Monday 25 January 2010

Writing at night



Once again I can’t sleep so I get up and write. Long before I became ill, if I had an important letter to write, rather than worry about it or keep going over the same problem, I would get up, sort out the line of argument, write it, then go back to sleep.

I have been concerned about my mother. As a former nurse she has some idea of what I am facing although she doesn’t really know much about bone marrow transplants which, for her, are relatively new. As she has a poor memory now, she prefaces many questions with, “I know you’ve probably told me this before but….” and I try to reassure her about my treatment. One aspect she never forgets is her gratitude to the donor. I just hope that the delays and poor communication at Southampton haven’t scuppered my chances since there is only one good match worldwide.

However, she does have very real anxiety about not being able to see me for so long once treatment has started. Naturally, I am doing my best about the practical aspects of not seeing her in organising her finances but we have always been close. I have noticed that most of my female cousins also get on very well with their mothers. It’s not a dependency (although my mother at 96 is more dependent upon me now) and she has never tried to interfere in my life, it is more that we enjoy each other’s company and find it stimulating.

As a child my mother took me for walks in the countryside, teaching me the names of plants, birds and trees. She interested me in literature and because of her own interest in social history and strong sense of fairness in terms of class and sex, I learnt much which has been invaluable. Most Scots have a respect for education and she was no exception.

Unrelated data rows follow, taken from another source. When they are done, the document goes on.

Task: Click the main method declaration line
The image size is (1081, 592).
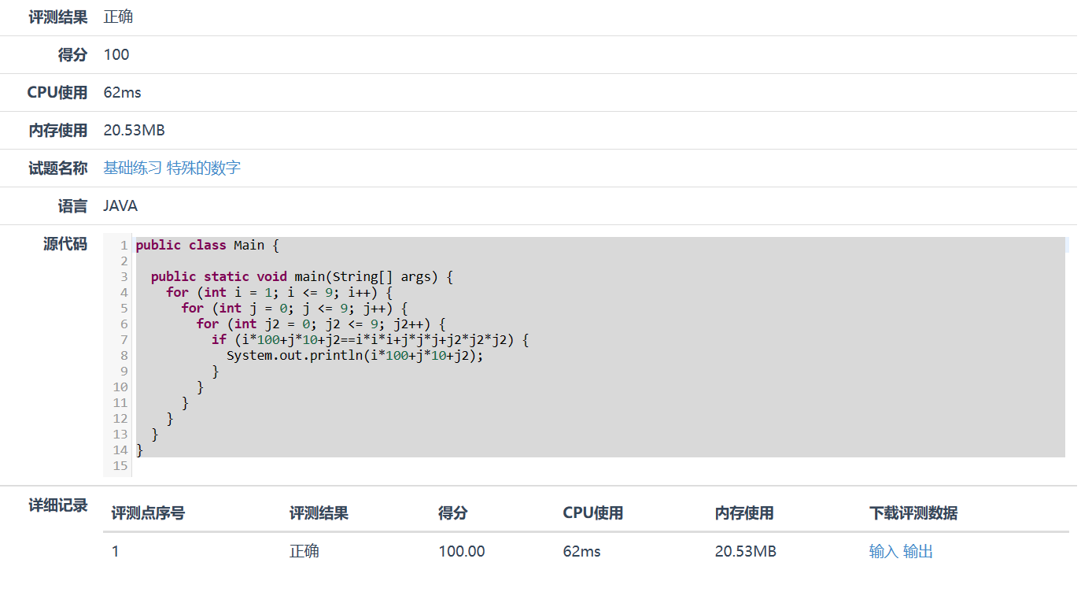Action: [x=302, y=276]
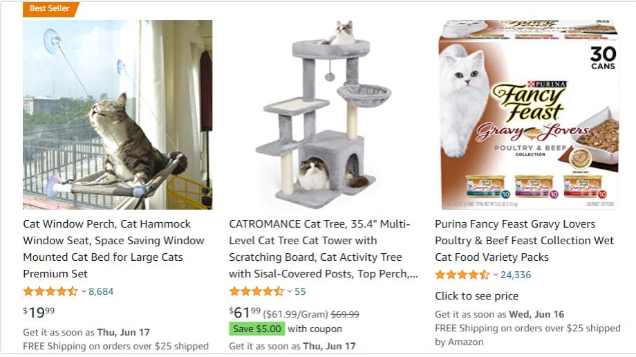This screenshot has width=636, height=357.
Task: Click the CATROMANCE Cat Tree star rating
Action: tap(256, 291)
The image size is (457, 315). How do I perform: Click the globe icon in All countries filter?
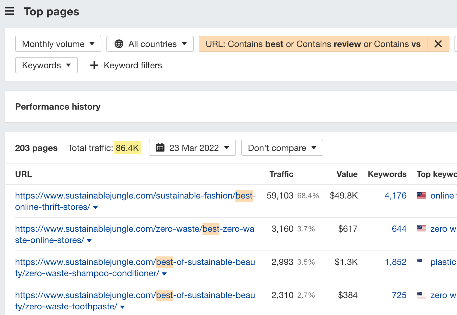tap(119, 44)
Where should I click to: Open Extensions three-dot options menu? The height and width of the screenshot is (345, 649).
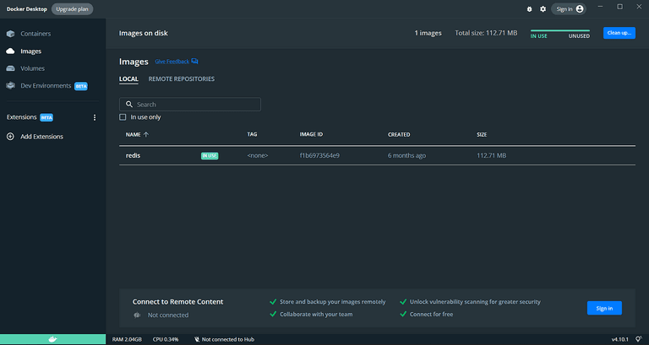95,117
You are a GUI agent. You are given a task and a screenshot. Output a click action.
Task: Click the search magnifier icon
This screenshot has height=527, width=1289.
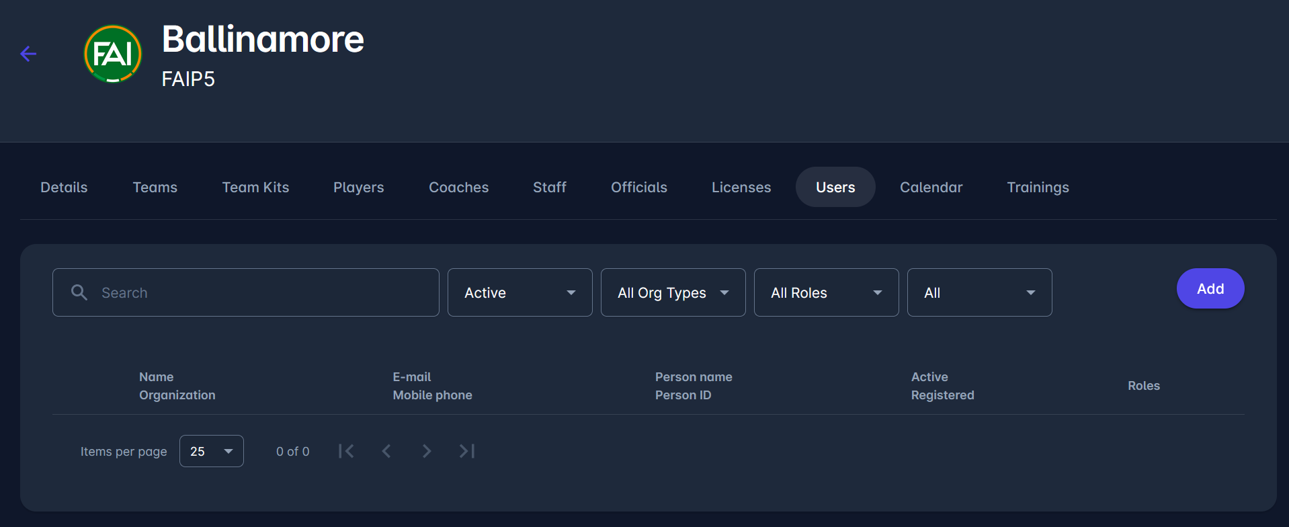[x=79, y=292]
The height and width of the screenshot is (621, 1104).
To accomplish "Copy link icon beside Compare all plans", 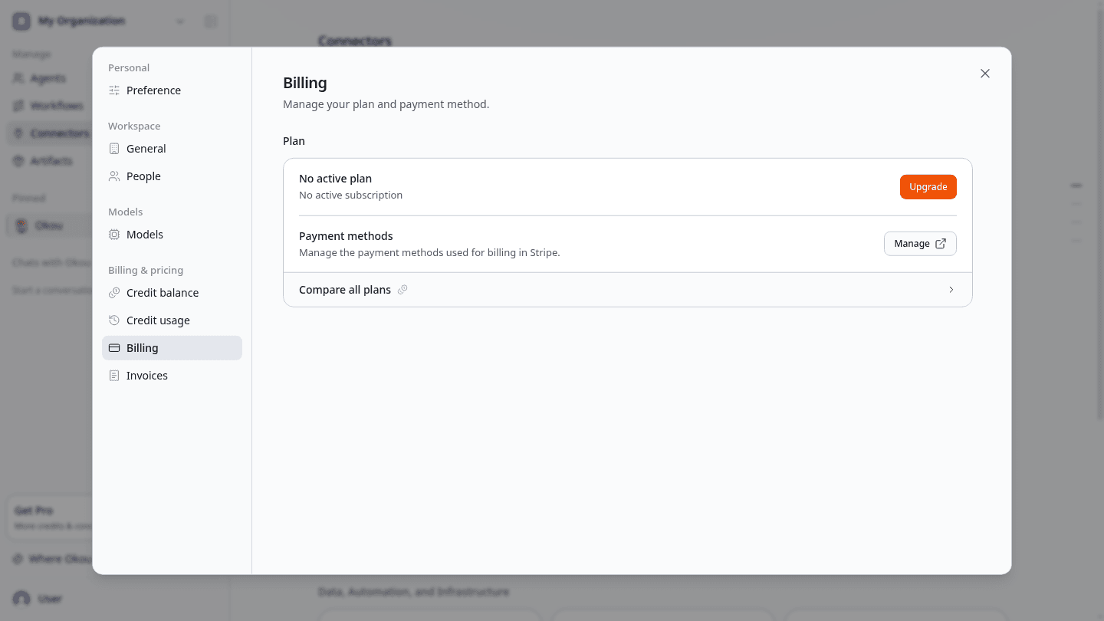I will coord(403,290).
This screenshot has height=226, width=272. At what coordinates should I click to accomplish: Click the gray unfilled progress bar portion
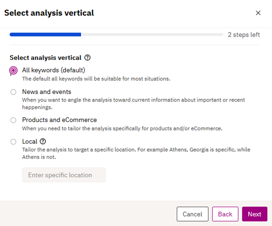tap(152, 35)
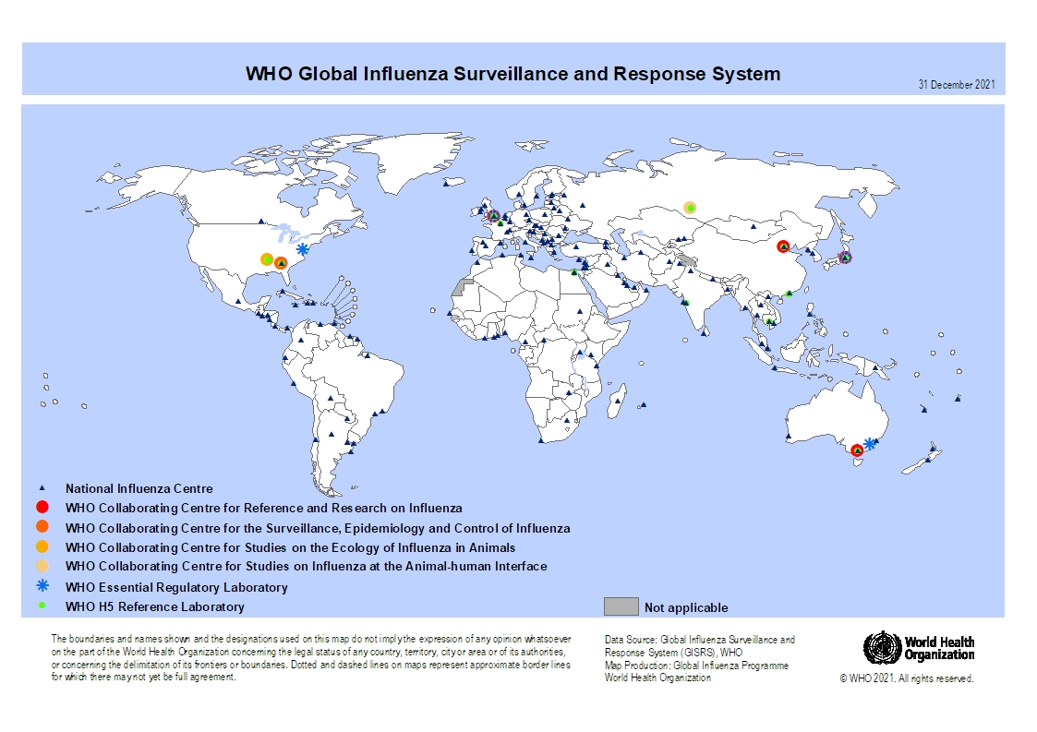Click the National Influenza Centre triangle legend icon
This screenshot has height=732, width=1037.
42,488
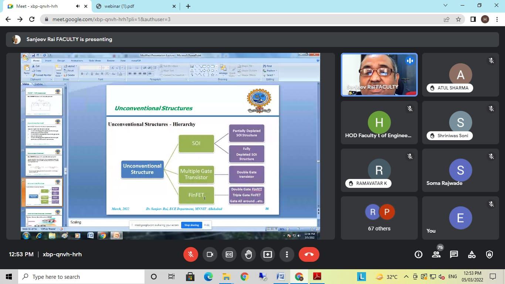Open the Present now screen share icon

click(x=268, y=254)
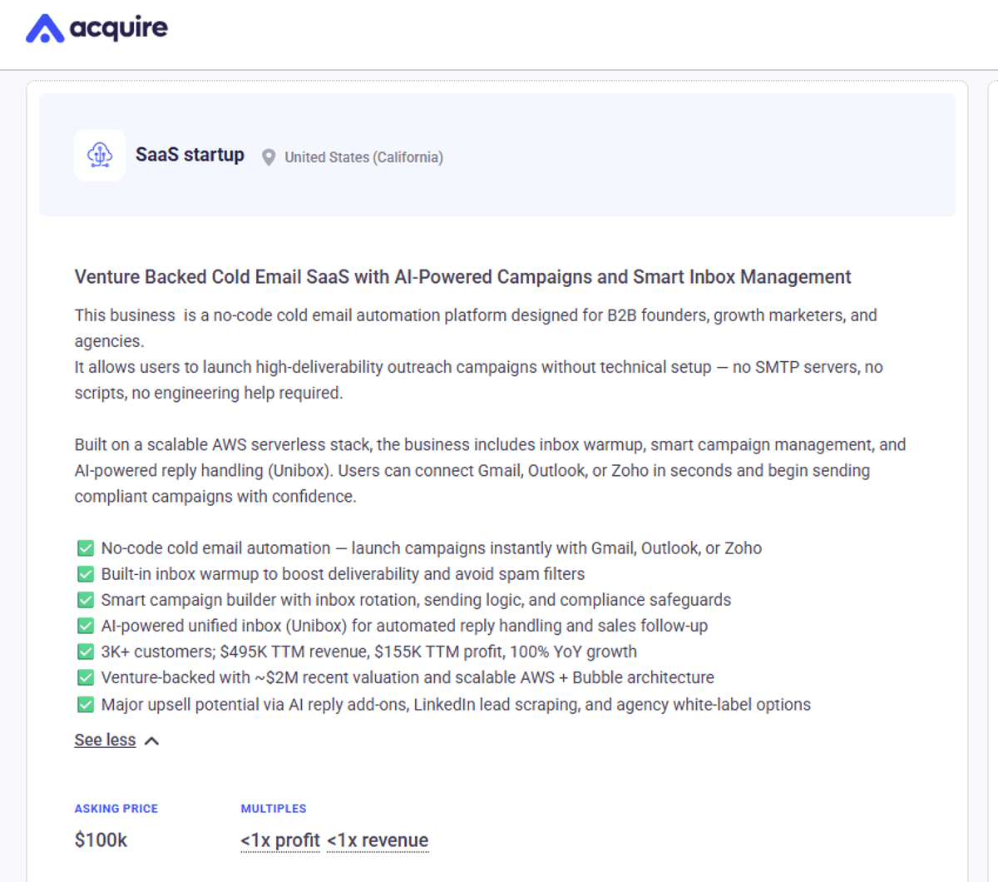The height and width of the screenshot is (882, 998).
Task: Click the ASKING PRICE section label
Action: click(116, 808)

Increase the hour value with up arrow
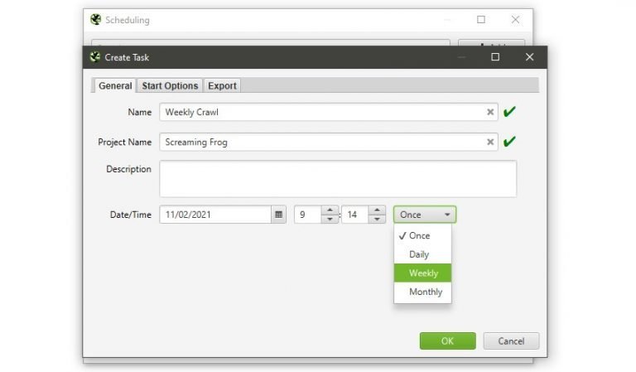[x=329, y=210]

She told me not only about her family and but also about my father’s. Later I assumed this was because it is very often women who are the repository of the family genealogy on both sides. Now I wonder whether she was trying to reinforce the bond between my father’s family and me. Certainly my father didn’t really talk much about his family or their history. He tended to talk to me about art, poetry, ethics and religion. He would take time to go through my singing parts and broadened my interest in music but now I think about it, he avoided talking about his parents. Perhaps there was a part of him which subconsciously did not want to maintain a fiction of a genetic link. Perhaps an intellectual link was something which could be trusted.

He had a moral courage and steadfastness of ethics which must have made the deception very difficult. I have sometimes felt he would be disappointed that although I am anti-war, my stance is not as a conscientious objector but more that I have a practical dislike of being used for other people’s political and material ends. I don’t have the Puritan ethics of simplicity and self-denial. I rejoice in the complexity of art, literature and music and I have a more practical less religious attitude to morality. In some ways knowing there was no genetic link has given me the permission to be different.